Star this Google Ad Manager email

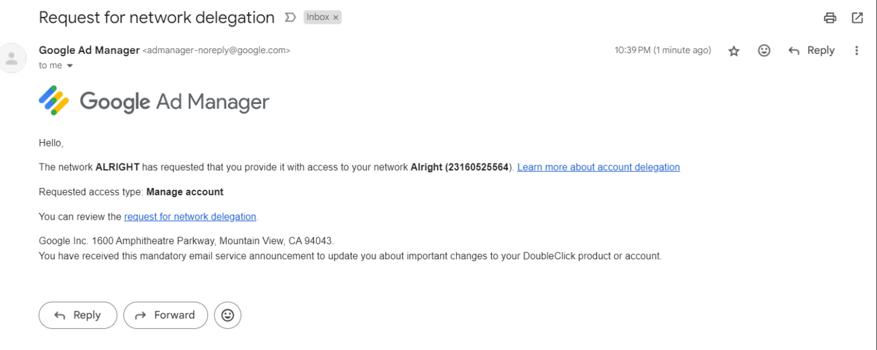[734, 51]
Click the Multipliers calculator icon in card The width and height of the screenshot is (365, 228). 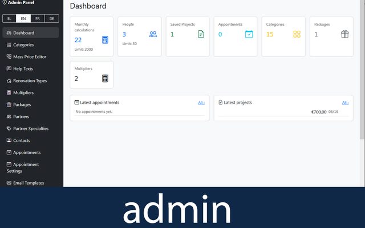click(x=105, y=79)
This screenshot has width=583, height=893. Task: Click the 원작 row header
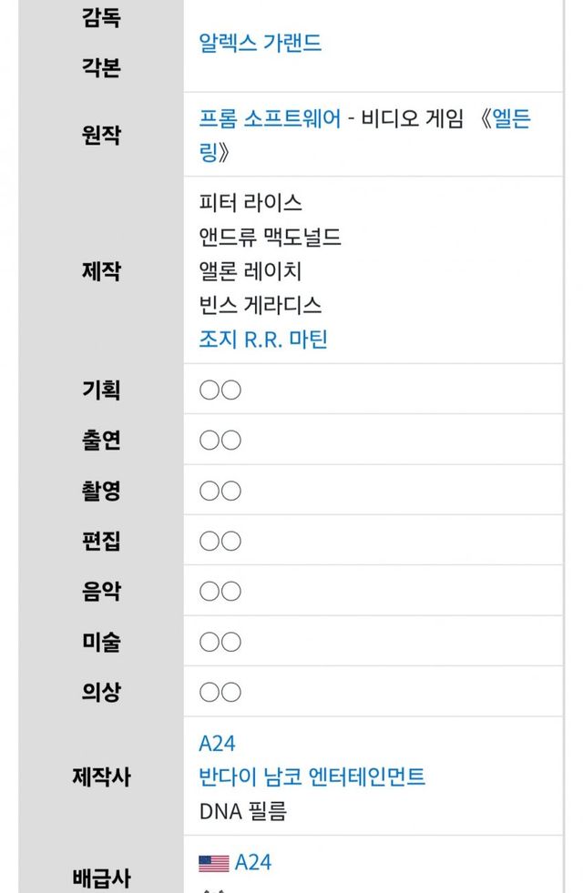point(101,137)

____________________

▶ **Problem to work on**
Find the line holding "This screenshot has" in the data above. Retype it and every later line exactly, through the end, but not the pictures.

▶ **Task solution**
This screenshot has width=583, height=893. Task: Click the 원작 row header
point(101,137)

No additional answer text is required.